The task> Copy the listing lines from the one containing "This screenshot has width=458, height=424." down to the one containing "Looking at the screenshot, I should 310,44.", changing "hamburger menu icon" to "navigation menu icon" and leaving everything else the same.

Records provided>
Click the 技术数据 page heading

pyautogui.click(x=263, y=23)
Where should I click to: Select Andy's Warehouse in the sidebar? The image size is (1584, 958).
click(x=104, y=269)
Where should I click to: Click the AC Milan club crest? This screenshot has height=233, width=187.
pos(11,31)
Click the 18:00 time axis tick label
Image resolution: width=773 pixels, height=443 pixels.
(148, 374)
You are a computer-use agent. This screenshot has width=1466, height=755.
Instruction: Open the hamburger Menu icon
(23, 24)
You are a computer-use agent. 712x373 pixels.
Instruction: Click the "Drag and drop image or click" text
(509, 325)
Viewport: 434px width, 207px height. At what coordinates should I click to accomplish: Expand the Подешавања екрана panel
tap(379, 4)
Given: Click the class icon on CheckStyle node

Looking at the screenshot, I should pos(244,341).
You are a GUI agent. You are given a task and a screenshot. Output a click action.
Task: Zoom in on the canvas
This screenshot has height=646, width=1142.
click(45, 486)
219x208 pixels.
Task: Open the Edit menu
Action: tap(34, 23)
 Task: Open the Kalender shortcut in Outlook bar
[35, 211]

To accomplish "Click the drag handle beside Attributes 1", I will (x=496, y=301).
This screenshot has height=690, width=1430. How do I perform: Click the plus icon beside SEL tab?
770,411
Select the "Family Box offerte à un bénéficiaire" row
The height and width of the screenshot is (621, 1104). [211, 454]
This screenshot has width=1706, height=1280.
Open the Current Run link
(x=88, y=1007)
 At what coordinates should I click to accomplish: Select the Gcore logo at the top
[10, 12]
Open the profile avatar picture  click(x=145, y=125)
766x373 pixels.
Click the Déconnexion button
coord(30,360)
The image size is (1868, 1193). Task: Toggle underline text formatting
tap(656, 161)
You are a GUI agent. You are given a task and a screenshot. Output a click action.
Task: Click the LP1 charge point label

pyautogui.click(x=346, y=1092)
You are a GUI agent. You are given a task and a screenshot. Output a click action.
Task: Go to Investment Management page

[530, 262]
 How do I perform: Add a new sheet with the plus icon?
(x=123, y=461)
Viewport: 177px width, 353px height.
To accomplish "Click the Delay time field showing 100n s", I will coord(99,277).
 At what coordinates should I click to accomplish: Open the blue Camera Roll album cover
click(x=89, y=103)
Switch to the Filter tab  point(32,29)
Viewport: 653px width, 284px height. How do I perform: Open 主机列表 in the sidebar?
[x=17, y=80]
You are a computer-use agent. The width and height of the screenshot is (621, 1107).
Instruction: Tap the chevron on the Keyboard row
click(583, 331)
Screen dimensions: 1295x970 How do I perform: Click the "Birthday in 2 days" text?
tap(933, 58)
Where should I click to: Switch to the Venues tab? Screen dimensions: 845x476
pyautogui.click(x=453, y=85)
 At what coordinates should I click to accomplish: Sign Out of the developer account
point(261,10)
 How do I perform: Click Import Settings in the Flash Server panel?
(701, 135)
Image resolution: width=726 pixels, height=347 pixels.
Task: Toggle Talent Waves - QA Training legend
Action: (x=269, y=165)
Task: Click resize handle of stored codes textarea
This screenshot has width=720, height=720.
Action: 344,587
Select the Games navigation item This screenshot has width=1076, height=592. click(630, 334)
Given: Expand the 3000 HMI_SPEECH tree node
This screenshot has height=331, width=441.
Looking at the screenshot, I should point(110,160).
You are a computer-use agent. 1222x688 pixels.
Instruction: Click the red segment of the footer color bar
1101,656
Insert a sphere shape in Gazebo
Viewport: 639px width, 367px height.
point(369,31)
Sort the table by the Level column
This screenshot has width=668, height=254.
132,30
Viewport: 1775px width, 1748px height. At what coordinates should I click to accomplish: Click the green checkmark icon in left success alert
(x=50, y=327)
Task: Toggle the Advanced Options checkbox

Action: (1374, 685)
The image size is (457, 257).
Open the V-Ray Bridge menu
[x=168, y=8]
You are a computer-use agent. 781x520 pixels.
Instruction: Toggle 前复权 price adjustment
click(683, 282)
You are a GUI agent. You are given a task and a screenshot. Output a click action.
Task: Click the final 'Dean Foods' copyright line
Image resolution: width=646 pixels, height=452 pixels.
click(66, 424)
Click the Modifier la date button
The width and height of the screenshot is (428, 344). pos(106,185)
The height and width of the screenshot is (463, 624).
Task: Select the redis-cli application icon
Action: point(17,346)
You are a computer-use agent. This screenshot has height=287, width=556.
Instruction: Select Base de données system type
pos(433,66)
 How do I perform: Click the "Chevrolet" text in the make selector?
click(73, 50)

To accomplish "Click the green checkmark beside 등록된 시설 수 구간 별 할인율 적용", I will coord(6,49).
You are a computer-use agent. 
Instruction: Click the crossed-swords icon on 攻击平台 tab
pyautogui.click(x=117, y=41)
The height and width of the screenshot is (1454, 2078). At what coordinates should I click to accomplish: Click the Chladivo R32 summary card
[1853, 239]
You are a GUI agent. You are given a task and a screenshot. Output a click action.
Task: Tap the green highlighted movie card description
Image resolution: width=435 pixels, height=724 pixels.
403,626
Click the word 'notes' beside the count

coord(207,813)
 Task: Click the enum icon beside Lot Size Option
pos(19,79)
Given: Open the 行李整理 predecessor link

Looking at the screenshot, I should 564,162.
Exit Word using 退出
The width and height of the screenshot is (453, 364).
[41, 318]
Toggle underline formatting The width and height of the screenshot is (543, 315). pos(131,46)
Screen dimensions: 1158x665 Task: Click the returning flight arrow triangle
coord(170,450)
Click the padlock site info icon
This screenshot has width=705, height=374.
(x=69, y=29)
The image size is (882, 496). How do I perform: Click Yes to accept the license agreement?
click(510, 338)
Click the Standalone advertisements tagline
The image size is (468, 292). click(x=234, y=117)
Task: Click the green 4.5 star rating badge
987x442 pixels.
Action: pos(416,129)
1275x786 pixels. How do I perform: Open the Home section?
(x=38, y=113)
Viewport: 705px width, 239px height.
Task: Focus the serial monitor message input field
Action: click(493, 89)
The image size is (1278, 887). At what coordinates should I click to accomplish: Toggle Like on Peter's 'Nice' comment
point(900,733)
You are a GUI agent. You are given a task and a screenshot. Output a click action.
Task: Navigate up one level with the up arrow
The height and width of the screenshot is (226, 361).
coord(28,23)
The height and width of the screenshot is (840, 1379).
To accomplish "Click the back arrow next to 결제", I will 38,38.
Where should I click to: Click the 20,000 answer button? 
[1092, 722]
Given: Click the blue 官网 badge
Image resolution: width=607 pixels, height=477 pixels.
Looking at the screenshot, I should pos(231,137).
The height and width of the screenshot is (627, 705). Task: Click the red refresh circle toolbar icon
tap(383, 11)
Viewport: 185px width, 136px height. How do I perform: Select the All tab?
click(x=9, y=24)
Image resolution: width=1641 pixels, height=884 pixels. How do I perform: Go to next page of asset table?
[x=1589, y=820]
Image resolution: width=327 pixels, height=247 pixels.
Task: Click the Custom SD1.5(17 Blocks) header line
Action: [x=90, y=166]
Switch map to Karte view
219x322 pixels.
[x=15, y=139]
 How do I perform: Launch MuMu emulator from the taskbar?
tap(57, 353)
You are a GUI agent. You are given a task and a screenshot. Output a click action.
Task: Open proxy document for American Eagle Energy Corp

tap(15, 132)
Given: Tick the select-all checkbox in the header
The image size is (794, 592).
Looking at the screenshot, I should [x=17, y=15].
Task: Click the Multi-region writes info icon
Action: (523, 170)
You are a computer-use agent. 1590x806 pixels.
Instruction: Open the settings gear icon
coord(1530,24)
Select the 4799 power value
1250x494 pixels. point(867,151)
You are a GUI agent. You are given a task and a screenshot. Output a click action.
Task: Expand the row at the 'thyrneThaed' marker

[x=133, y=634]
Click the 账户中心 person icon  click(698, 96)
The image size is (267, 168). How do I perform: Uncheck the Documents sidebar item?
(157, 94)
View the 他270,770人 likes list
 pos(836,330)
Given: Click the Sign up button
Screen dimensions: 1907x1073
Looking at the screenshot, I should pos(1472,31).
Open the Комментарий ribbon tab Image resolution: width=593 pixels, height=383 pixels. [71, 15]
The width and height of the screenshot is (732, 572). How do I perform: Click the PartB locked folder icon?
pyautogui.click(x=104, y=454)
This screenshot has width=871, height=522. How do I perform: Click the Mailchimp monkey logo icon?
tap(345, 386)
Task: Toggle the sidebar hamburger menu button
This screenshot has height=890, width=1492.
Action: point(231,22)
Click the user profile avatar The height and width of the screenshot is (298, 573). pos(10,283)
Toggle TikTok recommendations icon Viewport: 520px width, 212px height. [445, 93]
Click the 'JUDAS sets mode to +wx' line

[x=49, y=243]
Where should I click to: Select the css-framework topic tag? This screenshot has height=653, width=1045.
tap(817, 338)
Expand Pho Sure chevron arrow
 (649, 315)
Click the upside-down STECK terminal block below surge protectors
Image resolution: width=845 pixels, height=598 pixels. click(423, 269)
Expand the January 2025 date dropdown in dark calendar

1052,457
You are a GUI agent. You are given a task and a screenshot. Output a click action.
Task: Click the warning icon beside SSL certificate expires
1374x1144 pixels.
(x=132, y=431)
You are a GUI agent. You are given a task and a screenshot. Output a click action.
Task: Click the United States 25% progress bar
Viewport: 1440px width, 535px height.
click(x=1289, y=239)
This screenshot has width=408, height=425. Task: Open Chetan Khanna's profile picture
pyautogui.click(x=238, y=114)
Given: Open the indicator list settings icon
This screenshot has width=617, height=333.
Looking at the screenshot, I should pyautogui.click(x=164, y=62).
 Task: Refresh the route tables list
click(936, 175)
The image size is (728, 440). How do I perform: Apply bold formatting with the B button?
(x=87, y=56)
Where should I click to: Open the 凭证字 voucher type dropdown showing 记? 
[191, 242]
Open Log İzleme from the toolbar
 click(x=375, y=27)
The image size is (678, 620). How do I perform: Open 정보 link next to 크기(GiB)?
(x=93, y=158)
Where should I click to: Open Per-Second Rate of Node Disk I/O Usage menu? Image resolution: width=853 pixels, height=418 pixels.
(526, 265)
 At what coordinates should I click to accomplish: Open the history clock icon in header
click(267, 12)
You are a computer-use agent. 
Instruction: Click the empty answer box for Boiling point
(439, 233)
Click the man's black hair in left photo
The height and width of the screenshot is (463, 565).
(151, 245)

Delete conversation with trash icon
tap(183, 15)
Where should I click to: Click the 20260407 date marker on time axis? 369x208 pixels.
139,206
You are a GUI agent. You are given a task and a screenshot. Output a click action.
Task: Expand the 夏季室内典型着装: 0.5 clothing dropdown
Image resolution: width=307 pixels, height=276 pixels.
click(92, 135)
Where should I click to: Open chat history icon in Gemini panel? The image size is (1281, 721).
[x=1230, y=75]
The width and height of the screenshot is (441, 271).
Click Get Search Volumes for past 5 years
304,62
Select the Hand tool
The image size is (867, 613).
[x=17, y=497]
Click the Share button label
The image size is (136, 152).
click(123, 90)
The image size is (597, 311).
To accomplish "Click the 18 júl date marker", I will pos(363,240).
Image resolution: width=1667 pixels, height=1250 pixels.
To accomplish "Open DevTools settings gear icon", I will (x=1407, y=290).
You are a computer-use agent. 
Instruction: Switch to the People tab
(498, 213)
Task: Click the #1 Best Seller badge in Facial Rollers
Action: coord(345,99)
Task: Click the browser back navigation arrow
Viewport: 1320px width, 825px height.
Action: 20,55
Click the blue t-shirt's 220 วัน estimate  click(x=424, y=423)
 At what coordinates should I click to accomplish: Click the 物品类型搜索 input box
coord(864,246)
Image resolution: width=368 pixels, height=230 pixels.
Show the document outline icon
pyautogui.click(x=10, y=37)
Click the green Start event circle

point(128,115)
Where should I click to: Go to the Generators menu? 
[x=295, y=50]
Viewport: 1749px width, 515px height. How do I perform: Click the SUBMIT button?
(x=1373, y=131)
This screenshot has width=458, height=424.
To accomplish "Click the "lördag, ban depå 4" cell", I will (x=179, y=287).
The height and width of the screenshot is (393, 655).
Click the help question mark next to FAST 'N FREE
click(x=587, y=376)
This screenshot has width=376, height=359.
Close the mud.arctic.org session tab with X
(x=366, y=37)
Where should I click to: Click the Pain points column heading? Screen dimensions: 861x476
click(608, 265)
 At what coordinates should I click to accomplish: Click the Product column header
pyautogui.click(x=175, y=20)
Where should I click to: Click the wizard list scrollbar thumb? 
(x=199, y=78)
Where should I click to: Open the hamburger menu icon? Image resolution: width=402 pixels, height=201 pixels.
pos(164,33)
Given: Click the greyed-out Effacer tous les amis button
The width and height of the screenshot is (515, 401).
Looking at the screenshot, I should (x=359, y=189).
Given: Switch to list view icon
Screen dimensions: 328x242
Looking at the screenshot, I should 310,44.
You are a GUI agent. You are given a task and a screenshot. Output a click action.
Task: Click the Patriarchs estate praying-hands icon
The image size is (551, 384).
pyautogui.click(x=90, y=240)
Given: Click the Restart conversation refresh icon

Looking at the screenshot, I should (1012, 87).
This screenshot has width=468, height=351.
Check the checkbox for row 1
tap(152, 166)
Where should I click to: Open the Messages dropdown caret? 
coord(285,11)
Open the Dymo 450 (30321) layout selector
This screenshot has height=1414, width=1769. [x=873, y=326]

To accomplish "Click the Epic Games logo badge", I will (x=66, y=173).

Solved exercise>
This screenshot has width=458, height=424.
To accomplish "Click the "lördag, ban depå 4" cell", I will (x=179, y=287).
The height and width of the screenshot is (393, 655).
Click the help question mark next to FAST 'N FREE
click(x=587, y=376)
This screenshot has width=376, height=359.
Close the mud.arctic.org session tab with X
(x=366, y=37)
Where should I click to: Click the Pain points column heading? Screen dimensions: 861x476
click(608, 265)
 At what coordinates should I click to accomplish: Click the Product column header
pyautogui.click(x=175, y=20)
Where should I click to: Click the wizard list scrollbar thumb? 
(x=199, y=78)
Where should I click to: Open the navigation menu icon? Image resolution: width=402 pixels, height=201 pixels.
pos(164,33)
Given: Click the greyed-out Effacer tous les amis button
The width and height of the screenshot is (515, 401).
Looking at the screenshot, I should (x=359, y=189).
Given: Switch to list view icon
Screen dimensions: 328x242
Looking at the screenshot, I should 310,44.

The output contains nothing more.